### Exercise brief
Locate every line in the records that contains the word "Task", with case counting, and copy each of those lines.

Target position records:
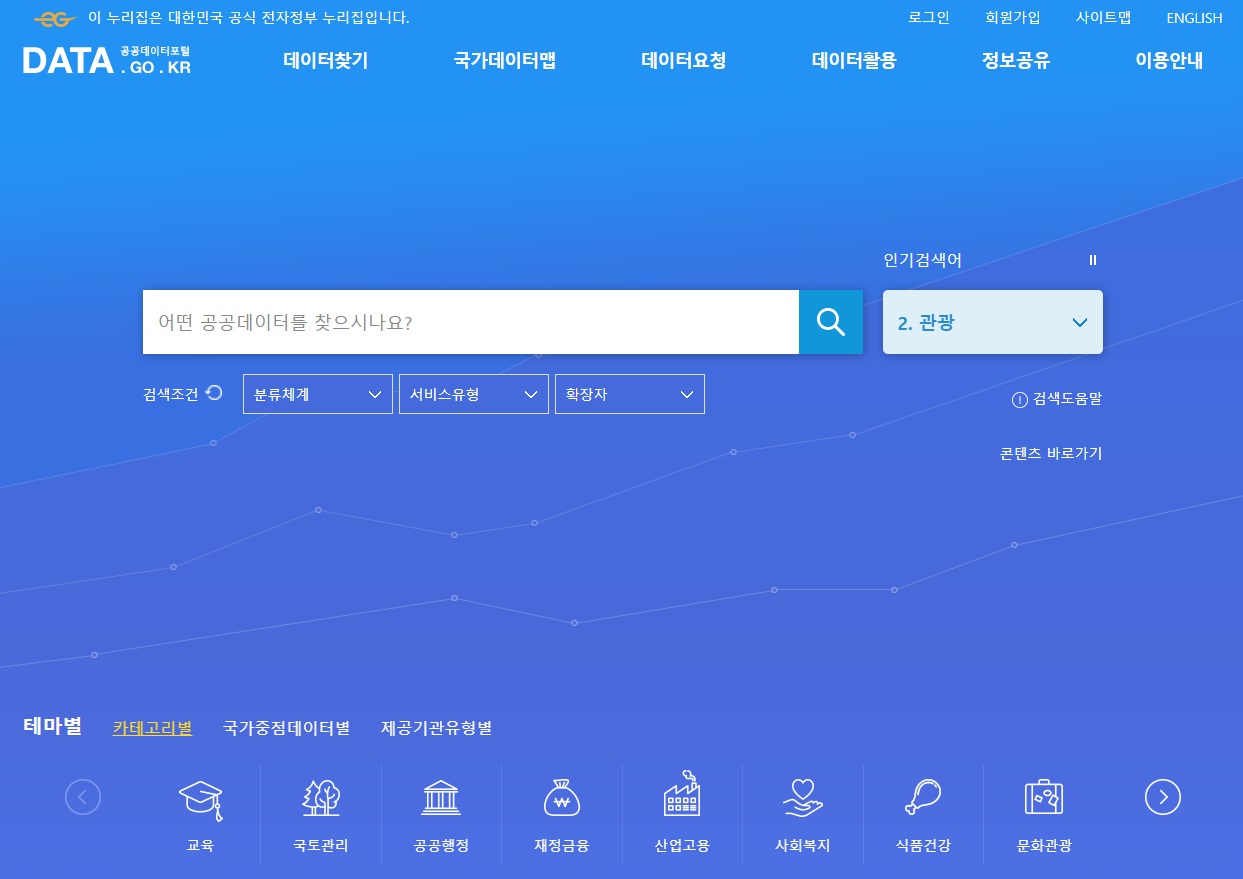The width and height of the screenshot is (1243, 879).
Task: Click the 사회복지 heart-in-hand icon
Action: click(x=802, y=797)
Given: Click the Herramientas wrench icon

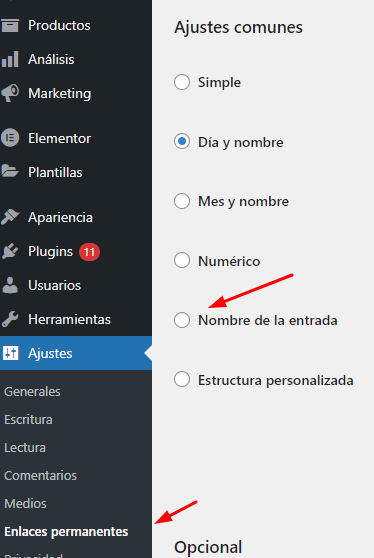Looking at the screenshot, I should point(10,319).
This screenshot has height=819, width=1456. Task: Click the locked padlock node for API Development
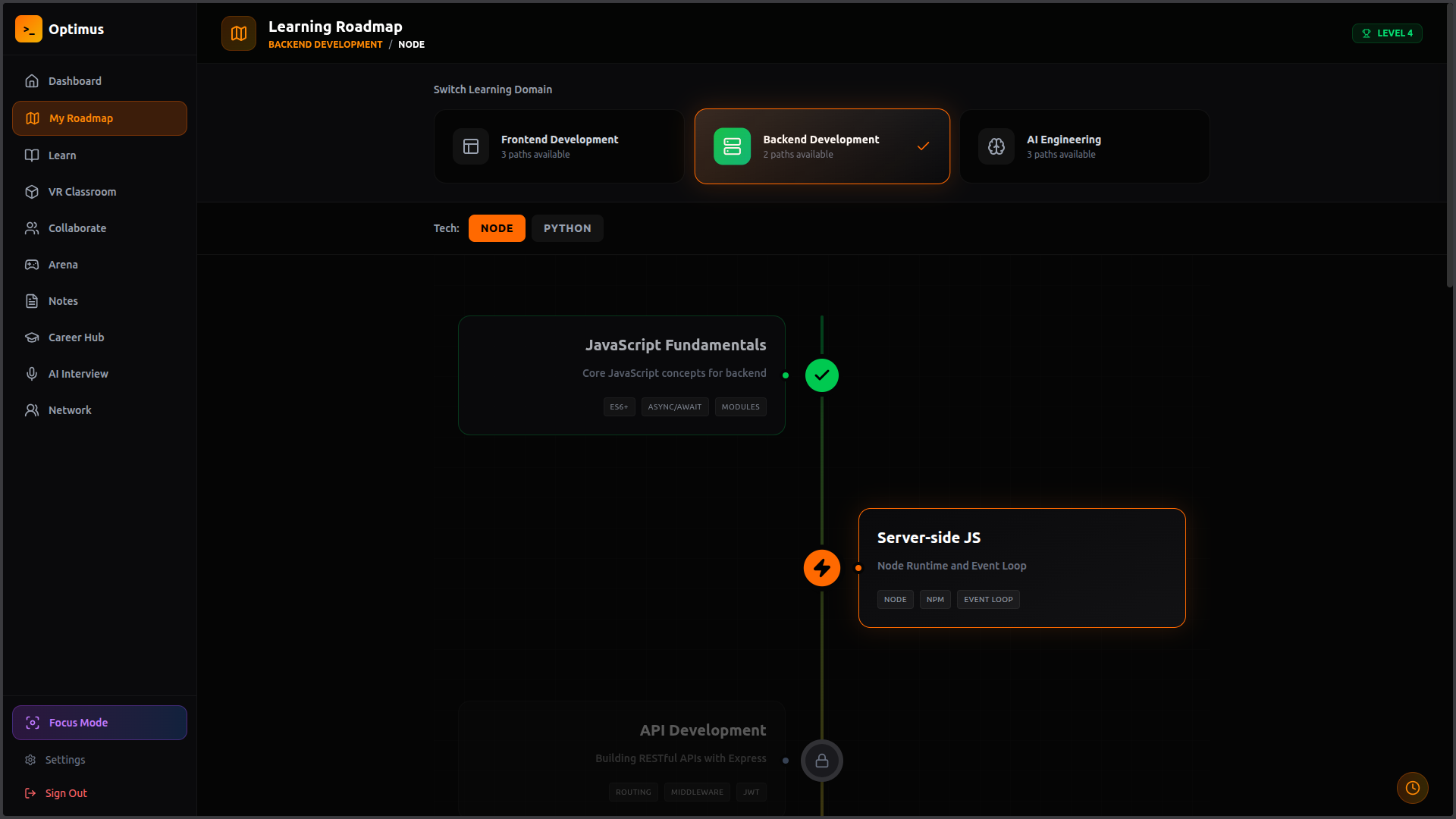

### The reply
Task: Click the 사회복지 heart-in-hand icon
This screenshot has height=819, width=1456. Task: Click the locked padlock node for API Development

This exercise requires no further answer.